With all these invariants, we can efficiently collect any master segment, because it's objects are guaranteed to be free from references from its slaves (no cycles), while the references for its master are part of GC root set. The joy of slavery!

Name: Anonymous 2014-05-30 23:34

More ideas...

Break heap into leader and follower segments. Then ensure the following laws hold:
- a follower can have only one leader, but can have its own followers
- an object in a leader segment can reference any object of it's follower segments
- an object in a follower segment cant reference it's leader objects

With all these invariants, we can efficiently collect any leader segment, because it's objects are guaranteed to be free from references from its followers (no cycles), while the references for its leader are part of GC root set. The joy of leadership!
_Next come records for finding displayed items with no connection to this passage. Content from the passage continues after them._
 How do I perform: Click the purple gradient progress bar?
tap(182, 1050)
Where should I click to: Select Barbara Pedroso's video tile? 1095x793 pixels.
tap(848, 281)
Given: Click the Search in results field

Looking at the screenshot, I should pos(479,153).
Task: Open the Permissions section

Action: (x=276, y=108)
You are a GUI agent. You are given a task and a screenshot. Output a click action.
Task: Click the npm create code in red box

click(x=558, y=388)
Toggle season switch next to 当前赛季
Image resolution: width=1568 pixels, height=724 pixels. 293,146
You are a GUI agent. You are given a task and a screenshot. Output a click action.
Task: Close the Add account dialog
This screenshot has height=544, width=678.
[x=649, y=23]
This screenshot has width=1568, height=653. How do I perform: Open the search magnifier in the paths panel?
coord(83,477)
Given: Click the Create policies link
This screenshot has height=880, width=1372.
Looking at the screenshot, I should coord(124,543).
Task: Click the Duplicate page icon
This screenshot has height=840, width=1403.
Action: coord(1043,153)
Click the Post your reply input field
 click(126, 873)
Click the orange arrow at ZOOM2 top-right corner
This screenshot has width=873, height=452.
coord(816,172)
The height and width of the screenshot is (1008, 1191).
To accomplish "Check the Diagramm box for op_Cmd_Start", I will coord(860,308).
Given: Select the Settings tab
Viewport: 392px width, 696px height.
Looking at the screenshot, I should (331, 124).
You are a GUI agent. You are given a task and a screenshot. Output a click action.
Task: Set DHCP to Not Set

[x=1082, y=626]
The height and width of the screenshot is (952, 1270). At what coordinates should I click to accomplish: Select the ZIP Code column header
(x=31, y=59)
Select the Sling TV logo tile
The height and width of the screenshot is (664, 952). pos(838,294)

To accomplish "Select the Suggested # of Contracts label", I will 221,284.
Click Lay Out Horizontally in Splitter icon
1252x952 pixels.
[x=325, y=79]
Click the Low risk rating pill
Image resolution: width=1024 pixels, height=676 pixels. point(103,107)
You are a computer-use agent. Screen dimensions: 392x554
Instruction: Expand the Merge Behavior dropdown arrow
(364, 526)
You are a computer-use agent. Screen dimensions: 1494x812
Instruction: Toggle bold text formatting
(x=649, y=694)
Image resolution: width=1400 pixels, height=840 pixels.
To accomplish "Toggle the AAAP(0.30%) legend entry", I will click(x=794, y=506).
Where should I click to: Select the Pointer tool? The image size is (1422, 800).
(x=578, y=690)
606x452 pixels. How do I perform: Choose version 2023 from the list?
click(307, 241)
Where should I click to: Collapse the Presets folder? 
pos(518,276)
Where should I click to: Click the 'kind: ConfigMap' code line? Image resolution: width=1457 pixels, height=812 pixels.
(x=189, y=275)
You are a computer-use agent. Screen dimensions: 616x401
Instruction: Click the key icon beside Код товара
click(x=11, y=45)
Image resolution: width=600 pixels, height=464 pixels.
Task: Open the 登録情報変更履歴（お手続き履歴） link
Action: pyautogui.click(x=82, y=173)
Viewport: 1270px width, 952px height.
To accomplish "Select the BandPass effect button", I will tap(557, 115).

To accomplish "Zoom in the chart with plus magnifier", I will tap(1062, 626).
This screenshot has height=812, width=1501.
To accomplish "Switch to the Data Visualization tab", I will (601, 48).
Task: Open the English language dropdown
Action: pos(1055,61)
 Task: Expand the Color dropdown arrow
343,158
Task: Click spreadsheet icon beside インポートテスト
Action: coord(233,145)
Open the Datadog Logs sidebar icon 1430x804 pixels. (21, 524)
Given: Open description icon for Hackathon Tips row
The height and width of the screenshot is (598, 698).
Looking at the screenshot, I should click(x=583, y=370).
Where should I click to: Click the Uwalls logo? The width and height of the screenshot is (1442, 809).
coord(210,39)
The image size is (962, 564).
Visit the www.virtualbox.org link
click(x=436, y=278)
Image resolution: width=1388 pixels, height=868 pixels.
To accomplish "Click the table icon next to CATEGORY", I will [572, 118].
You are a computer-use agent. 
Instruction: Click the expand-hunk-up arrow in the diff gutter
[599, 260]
Name: Anonymous 2014-05-31 11:17

More ideas...

Break heap into white pimp and nigger whore segments. Then ensure the following laws hold:
- a nigger whore can have only one white pimp, but can own its own nigger whores
- an object in a white pimp segment can reference any object of it's nigger whore segments
- an object in a nigger whore segment cant reference it's white pimp objects

With all these invariants, we can efficiently collect any white pimp segment, because it's objects are guaranteed to be free from references from its nigger whores (no cycles), while the references for its white pimp are part of GC root set. The joy of nigger whorery!